◆ **EXERCISE DIRECTIONS**
Transcribe the lines exactly, beginning with the one that contains "Instruction: Maximize the conversion window" and ending with the final line of the records. Do not transcribe pictures.

◆ **DATA TO USE**
----------

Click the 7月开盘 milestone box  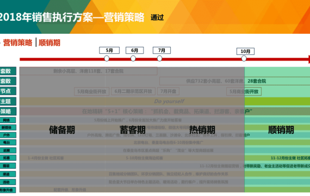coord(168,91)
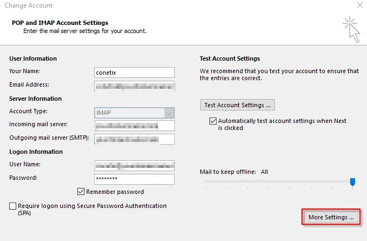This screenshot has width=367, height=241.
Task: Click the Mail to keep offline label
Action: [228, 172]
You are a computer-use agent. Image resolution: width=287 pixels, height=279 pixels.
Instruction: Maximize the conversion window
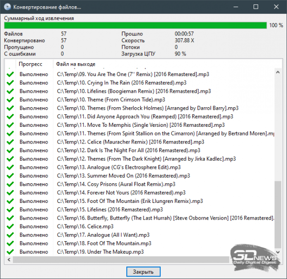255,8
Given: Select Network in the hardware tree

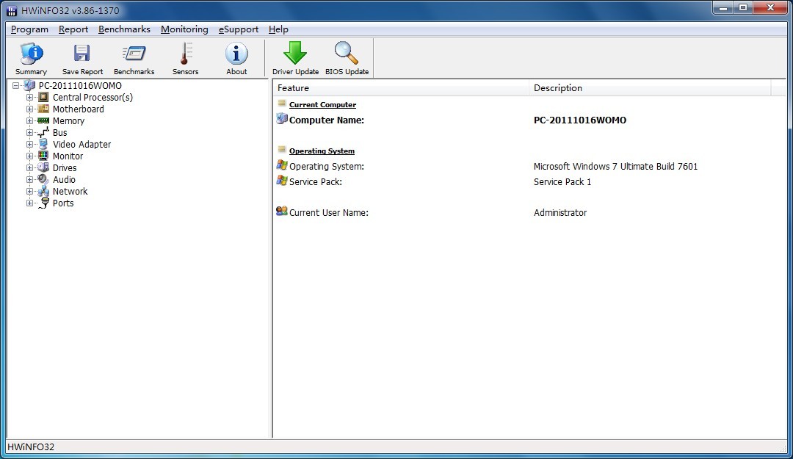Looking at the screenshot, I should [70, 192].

----------

◆ **OUTPUT BELOW**
Instruction: Maximize the conversion window
255,8
Given: Select Network in the hardware tree

Looking at the screenshot, I should [70, 192].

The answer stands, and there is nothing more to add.